> SOLD OUT! Nerd Nite #47: Our past and present futures

SOLD OUT! Nerd Nite #47: Our past and present futures

February might be the month of love, thanks to the martyrdom of Saint Valentine (somehow?), but it’s also an important month for nerds who love learning from other nerds. Passion is the name of the game, whether it’s a passion for solar power, or dubious history. We’re excited to present a February Nerd Nite that looks back, with a mind toward the future.

Nerd Nite: It’s like the Discovery Channel, but with beer!

When: Tuesday, February 19, 2019 (doors @ 7:30pm | show @ 8pm)
Where: Westbury Theatrea, ATB Financial Arts Barns (10330 84 Ave NW)
Tickets: $20 in advance (plus fees + GST)

Sold out!

Our line-up of talks includes:

Shocking moments and facts about Alberta politics
Dave Cournoyer

Since Alberta was founded in 1905, our province has been at the vanguard of some of Canada’s biggest, and strangest, political shifts. From the founding of the democratic socialist Cooperative Commonwealth Federation to the rise of Bible Bill’s Social Credit Party and Preston Manning’s Reform Party to the election of Rachel Notley’s NDP, politics in Alberta can be a wild ride. In my talk I will focus on some of the more shocking moments and events that have shaped Alberta politics over the past 114 years and as we approach the 2019 election.

Dave Cournoyer is a writer and communications professional based in Edmonton. He is the publisher of the popular politics website daveberta.ca and co-host of the Daveberta Podcast. He has a Bachelor of Arts in Political Science from the University of Alberta and in 2015 was honoured with a Lifetime Achievement Award from the Yeggies for a decade of blogging about politics in Alberta. He lives in northeast Edmonton with his beautiful wife Kyla, his son Ben, and their dachshund, Maximus Dogus. He once ate dinner with the Queen.

The Nerd Value of Solar Power
Andrew Leach

Two years ago, my students convinced me that I should install solar power on my house. How did they do that? They included nerd value in their financial calculations. In 20 minutes, let me tell you about how solar power works, whether it will make you money, what happens when it snows, and how to watch a solar eclipse from your basement.

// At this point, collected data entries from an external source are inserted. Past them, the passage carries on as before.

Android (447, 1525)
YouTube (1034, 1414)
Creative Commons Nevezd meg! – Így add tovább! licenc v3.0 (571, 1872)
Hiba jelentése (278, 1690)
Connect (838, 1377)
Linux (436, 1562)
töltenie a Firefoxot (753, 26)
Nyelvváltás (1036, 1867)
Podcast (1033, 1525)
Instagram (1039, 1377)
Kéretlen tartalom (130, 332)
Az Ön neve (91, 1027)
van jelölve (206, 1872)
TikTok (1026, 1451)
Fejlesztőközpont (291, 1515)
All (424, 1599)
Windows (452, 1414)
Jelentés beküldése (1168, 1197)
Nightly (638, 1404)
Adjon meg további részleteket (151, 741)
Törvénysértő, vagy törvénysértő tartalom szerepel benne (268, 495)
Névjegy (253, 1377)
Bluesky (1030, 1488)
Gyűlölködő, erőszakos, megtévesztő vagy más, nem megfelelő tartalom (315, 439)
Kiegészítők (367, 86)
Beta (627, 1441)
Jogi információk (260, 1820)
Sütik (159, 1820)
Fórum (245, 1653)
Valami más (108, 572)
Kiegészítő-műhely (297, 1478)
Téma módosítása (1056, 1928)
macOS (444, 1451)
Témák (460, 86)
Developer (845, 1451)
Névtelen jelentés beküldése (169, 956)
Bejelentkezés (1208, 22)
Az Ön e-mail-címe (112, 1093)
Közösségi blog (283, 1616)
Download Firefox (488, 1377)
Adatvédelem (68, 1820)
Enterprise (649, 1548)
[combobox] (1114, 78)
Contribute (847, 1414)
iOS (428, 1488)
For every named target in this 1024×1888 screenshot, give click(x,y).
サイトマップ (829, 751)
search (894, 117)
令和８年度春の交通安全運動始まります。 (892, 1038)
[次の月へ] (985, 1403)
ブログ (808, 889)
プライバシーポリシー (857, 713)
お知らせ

Andrew Leach is an energy and environmental economist in the School of Business at the University of Alberta. In 2015, he chaired Alberta’s Climate Leadership Plan. Since then, he’s been yelled at a lot on social media. His research spans energy and climate change and covers topics including the changes coming to our electricity sector and the challenges facing our oil sands. When he’s not being yelled at on social media, you can find him cycling, running, or spending time with his two kids, Will (10) and Caroline (9).

Where We Stand: Edmonton’s legacy of discrimination and how we can move forward
Bashir Mohamed

If you have lived in Edmonton for a while then chances are that you have probably driven by Connors Hill, enjoyed thrilling rides at K-Days, walked by the old Enbridge building downtown, or gone for a swim at Borden Park. These are locations integral to Edmonton and are places that Edmontonians remember fondly.

Remembrance is important and shapes how we view our city in the present day. However, remembrance of our dark history is also necessary. For example, the landmarks mentioned above also hold a dark history. In 1931, the Klan lit a cross on Connors Hill to celebrate one of their supporters becoming Mayor. In 1932 the Klan got approval to hold a picnic and cross-burning at Northlands – where K-Days happens. In 1922, Lulu Anderson — a Black woman — was refused entry to the Metropolitan theatre (where the old Enbridge building stands now). And in 1924, the newly opened public pool in Borden park refused to admit Black citizens. This is our history and remembering it is necessary to understand the legacy it has to this day.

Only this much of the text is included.